The problem that I see with device, is that is does not have the capability to scale. To be able to remove 100% of the oxygen from an environment, even the small size that they are testing on, is not realistic. When you begin to get to large fires, you are talking about having to move millions of cubic feet of oxygen, and what are you replacing that air with? They are using this on a very small fire with very volatile fuel(rubbing alcohol). My guess would be that they are not only using sound waves, but that they are getting a certain amount of air movement that is also helping with extinguish, as they are also changing the fuel to air ratio that the fire needs to burn, thus putting the fire out.
There is billions of dollars spent each year to perfect fire extinguish, and I would believe that if it was as easy as pointing a sub woofer at a fire and putting it out, we would all have sub woofers in our ceilings, not water pipes and sprinklers.
Experience: I spent 10 years in the structural and wildland fire service as a volunteer where we had an average of 100 house fires a year, and 30 wildland fires a summer.
It is hard to appreciate the difference between a small localized fire (energy drops off quadratically with distance from fire) and a small line brush fire (energy drops off only linearly with distance from fire) without personal experience.
I can't even conceive of the difference between a small line brush fire and one of the 40-50 ft seasonal conflagrations in Australia or Southern California.
Good luck blowing out a forest fire!
Best illustrated when you throw a match at a small container of gasoline, and it flies into the gas, and is put out by the fuel. But if you slowly move it towards the gas, eventually it will start a fire, because the match passes slowly enough through the right air mixture to allow the gas to burn.
Get something that makes that kind of noise next to a fire, then something on the other side of the noise (away from the fire) that either dampens or cancels the noise travelling away from the fire, and they might be onto something.
Not to dumb it down, but I can see this being an effective tool for preventing grease flare-ups in my grill. It won't cool the coals, but it will kill the flames.

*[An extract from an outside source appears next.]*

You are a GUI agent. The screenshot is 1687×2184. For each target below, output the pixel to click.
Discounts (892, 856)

I mean is it a new discovery that some frequencies create resonance and stop the convection and prevent oxygenation of the flame?

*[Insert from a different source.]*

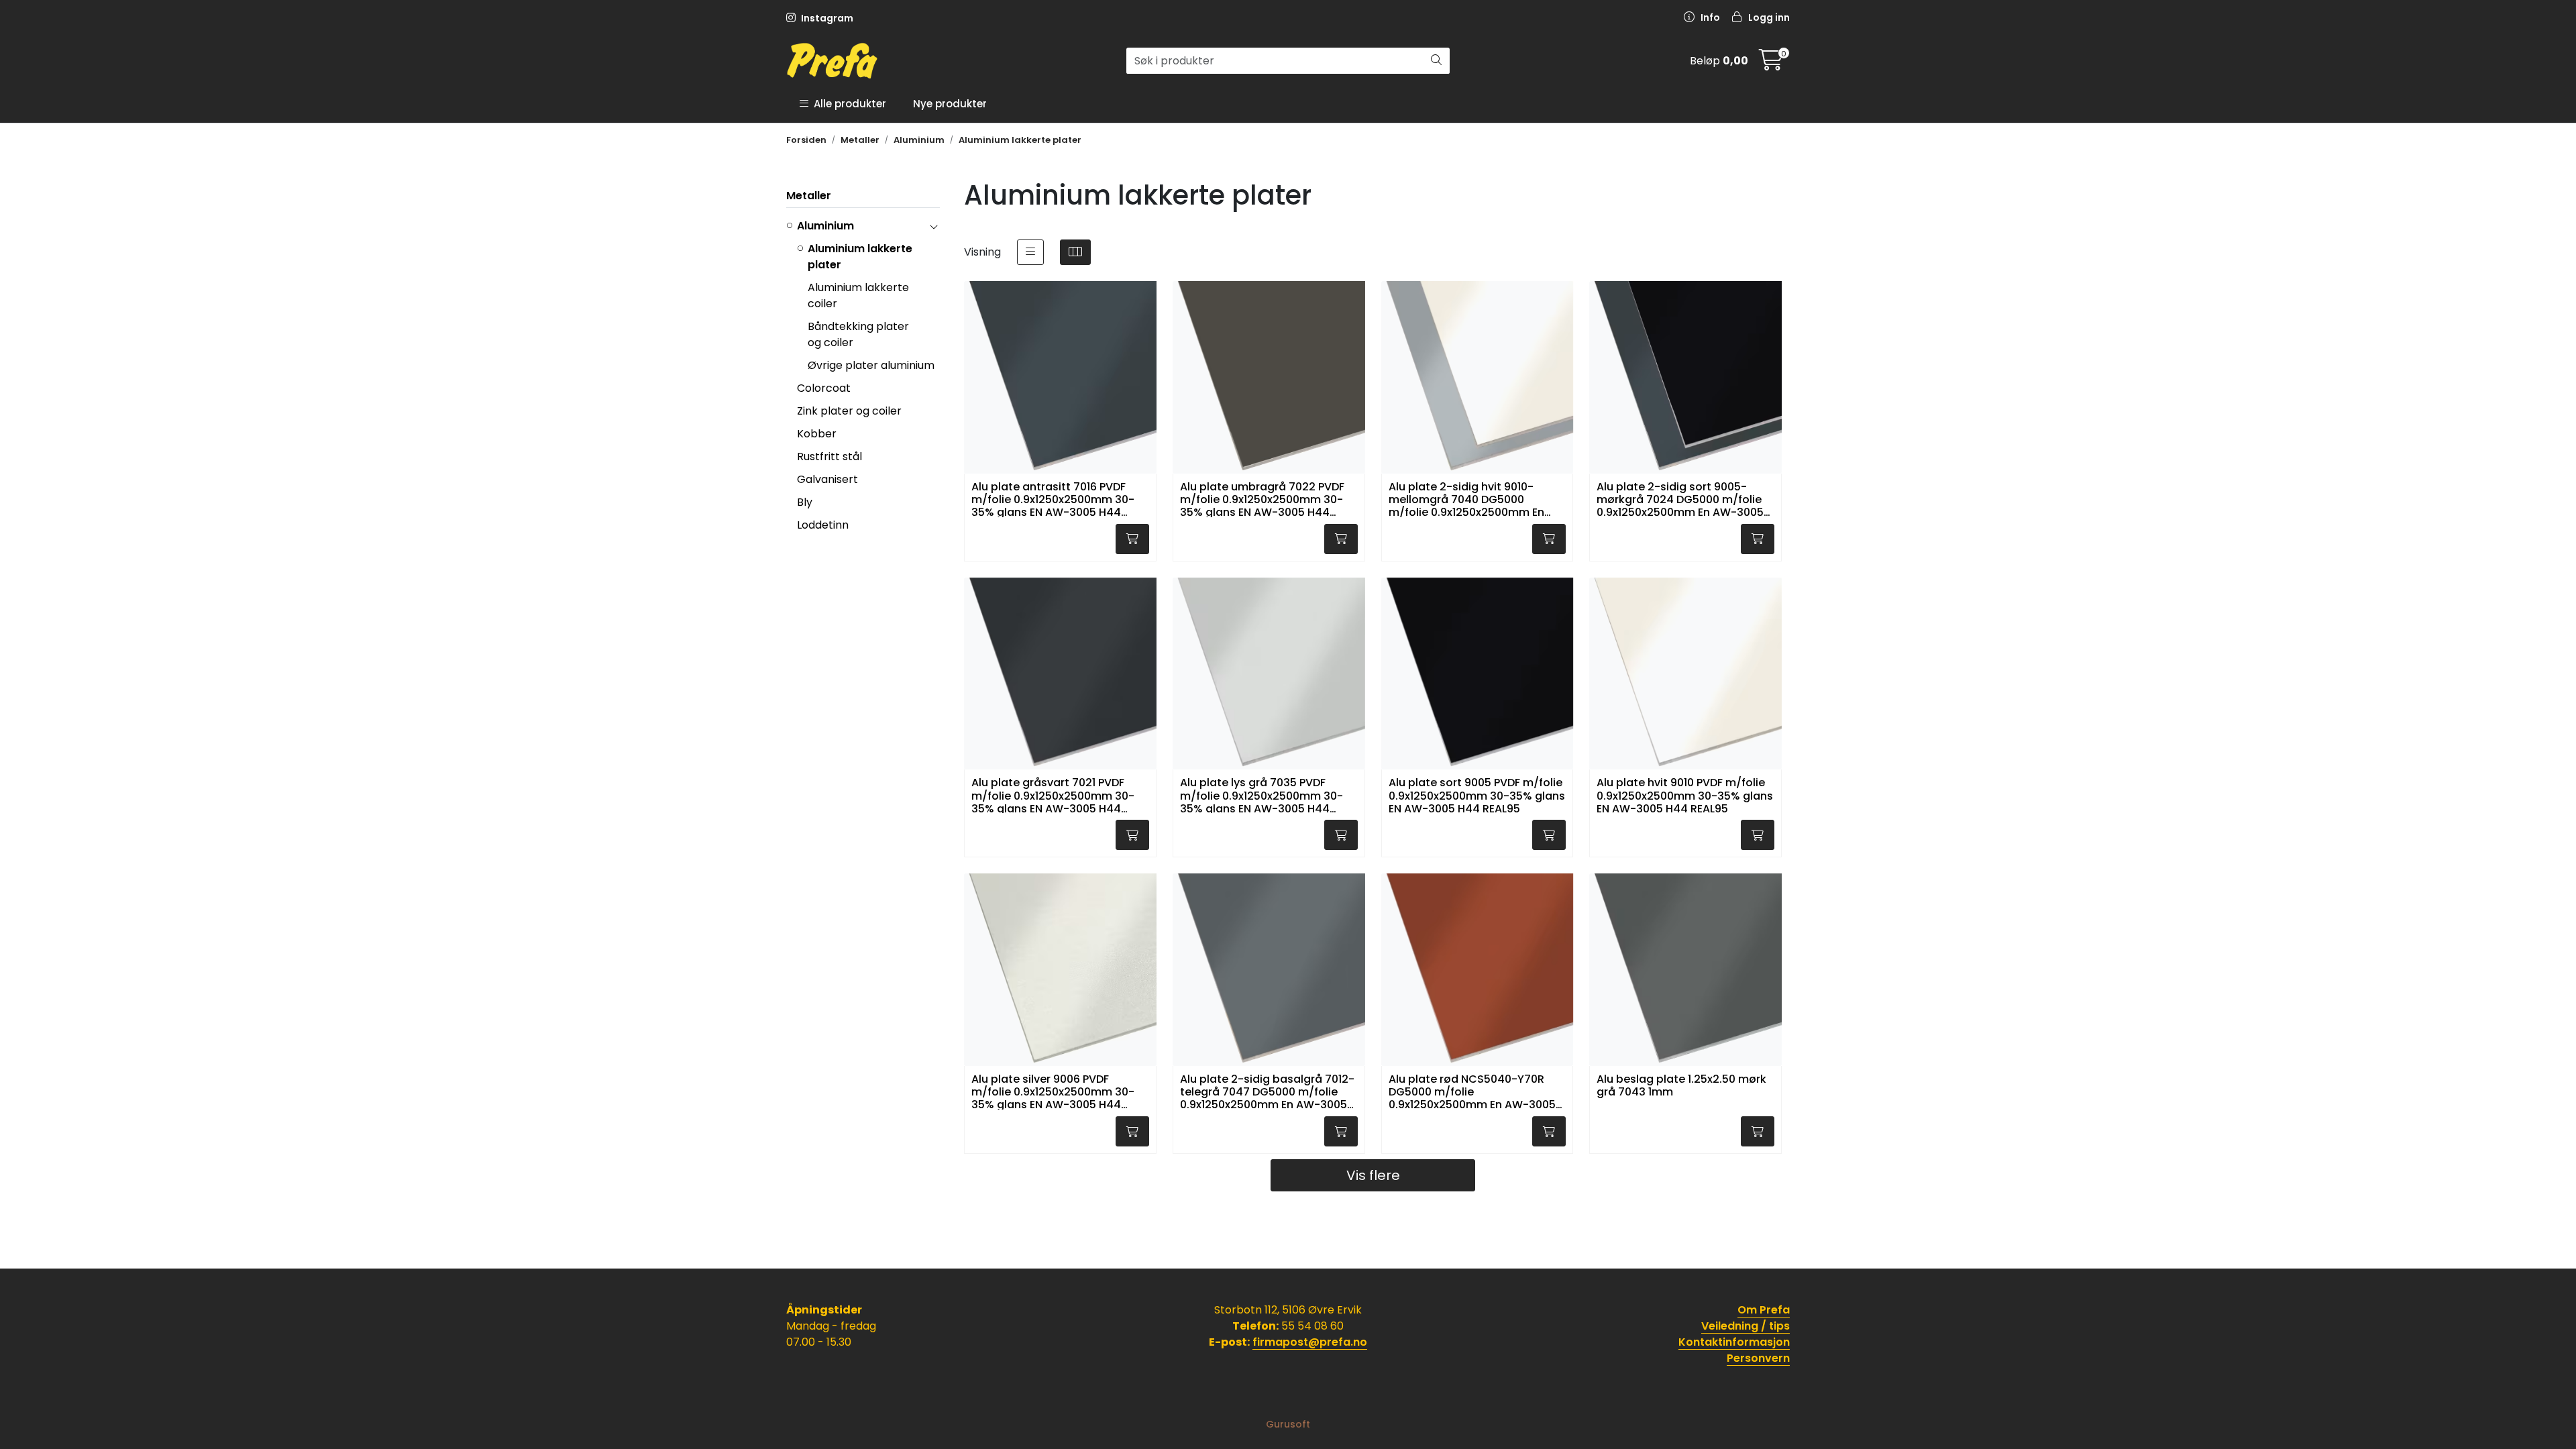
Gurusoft (1288, 1424)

Or is it just using sheer power to "blow" the flame off? but instead of a blower, it just uses very high powered speaker in low frequency?
I'm a bit rusty on my physics, but I suspect what happens is that it measures the sound when it reflects back and adjusts the frequency of the wave to put the reflection in phase with the original wave. The sum of the forward and backward components creates the standing wave.
http://en.wikipedia.org/wiki/Standing_wave
Alternately, maybe the rapid switching between high/low pressure is enough to do it without any standing wave shenanigans. I'd guess not, but it's not my area of expertise.
As long as you can continue to "suppress it momentarily" long enough for the material to cool below its ignition point, you've solved the problem.
Or you could equipate an electric ashtray with this.